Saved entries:
»»
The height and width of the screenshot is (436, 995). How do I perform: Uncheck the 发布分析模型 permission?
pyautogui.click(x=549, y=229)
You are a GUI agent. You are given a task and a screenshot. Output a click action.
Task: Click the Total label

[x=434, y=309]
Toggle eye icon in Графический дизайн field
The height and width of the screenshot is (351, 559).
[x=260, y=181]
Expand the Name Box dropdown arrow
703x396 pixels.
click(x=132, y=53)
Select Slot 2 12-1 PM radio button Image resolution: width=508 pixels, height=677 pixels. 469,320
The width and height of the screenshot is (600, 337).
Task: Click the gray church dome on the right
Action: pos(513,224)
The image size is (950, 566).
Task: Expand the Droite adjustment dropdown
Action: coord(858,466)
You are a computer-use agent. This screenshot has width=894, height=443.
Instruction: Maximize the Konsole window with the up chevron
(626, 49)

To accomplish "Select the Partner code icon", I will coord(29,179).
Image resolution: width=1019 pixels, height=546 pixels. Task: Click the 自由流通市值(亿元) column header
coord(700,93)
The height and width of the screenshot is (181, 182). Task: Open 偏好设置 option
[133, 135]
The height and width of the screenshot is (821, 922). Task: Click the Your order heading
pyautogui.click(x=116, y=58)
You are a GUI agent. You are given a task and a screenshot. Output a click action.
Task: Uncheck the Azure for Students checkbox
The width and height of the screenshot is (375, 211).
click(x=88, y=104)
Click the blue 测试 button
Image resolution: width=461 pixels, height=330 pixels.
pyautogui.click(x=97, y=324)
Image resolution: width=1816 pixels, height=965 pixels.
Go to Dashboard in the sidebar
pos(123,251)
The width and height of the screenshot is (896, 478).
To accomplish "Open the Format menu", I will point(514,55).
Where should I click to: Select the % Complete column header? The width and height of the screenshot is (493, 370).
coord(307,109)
««
All of the records go in your answer, copied exactly.

Task response:
The height and width of the screenshot is (436, 995). How do I perform: Uncheck the 发布分析模型 permission?
pyautogui.click(x=549, y=229)
You are a GUI agent. You are given a task and a screenshot. Output a click action.
Task: Click the Total label

[x=434, y=309]
Toggle eye icon in Графический дизайн field
The height and width of the screenshot is (351, 559).
[x=260, y=181]
Expand the Name Box dropdown arrow
703x396 pixels.
click(x=132, y=53)
Select Slot 2 12-1 PM radio button Image resolution: width=508 pixels, height=677 pixels. 469,320
The width and height of the screenshot is (600, 337).
Task: Click the gray church dome on the right
Action: pos(513,224)
The image size is (950, 566).
Task: Expand the Droite adjustment dropdown
Action: coord(858,466)
You are a computer-use agent. This screenshot has width=894, height=443.
Instruction: Maximize the Konsole window with the up chevron
(626, 49)

To accomplish "Select the Partner code icon", I will coord(29,179).
Image resolution: width=1019 pixels, height=546 pixels. Task: Click the 自由流通市值(亿元) column header
coord(700,93)
The height and width of the screenshot is (181, 182). Task: Open 偏好设置 option
[133, 135]
The height and width of the screenshot is (821, 922). Task: Click the Your order heading
pyautogui.click(x=116, y=58)
You are a GUI agent. You are given a task and a screenshot. Output a click action.
Task: Uncheck the Azure for Students checkbox
The width and height of the screenshot is (375, 211).
click(x=88, y=104)
Click the blue 测试 button
Image resolution: width=461 pixels, height=330 pixels.
pyautogui.click(x=97, y=324)
Image resolution: width=1816 pixels, height=965 pixels.
Go to Dashboard in the sidebar
pos(123,251)
The width and height of the screenshot is (896, 478).
To accomplish "Open the Format menu", I will point(514,55).
Where should I click to: Select the % Complete column header? The width and height of the screenshot is (493, 370).
coord(307,109)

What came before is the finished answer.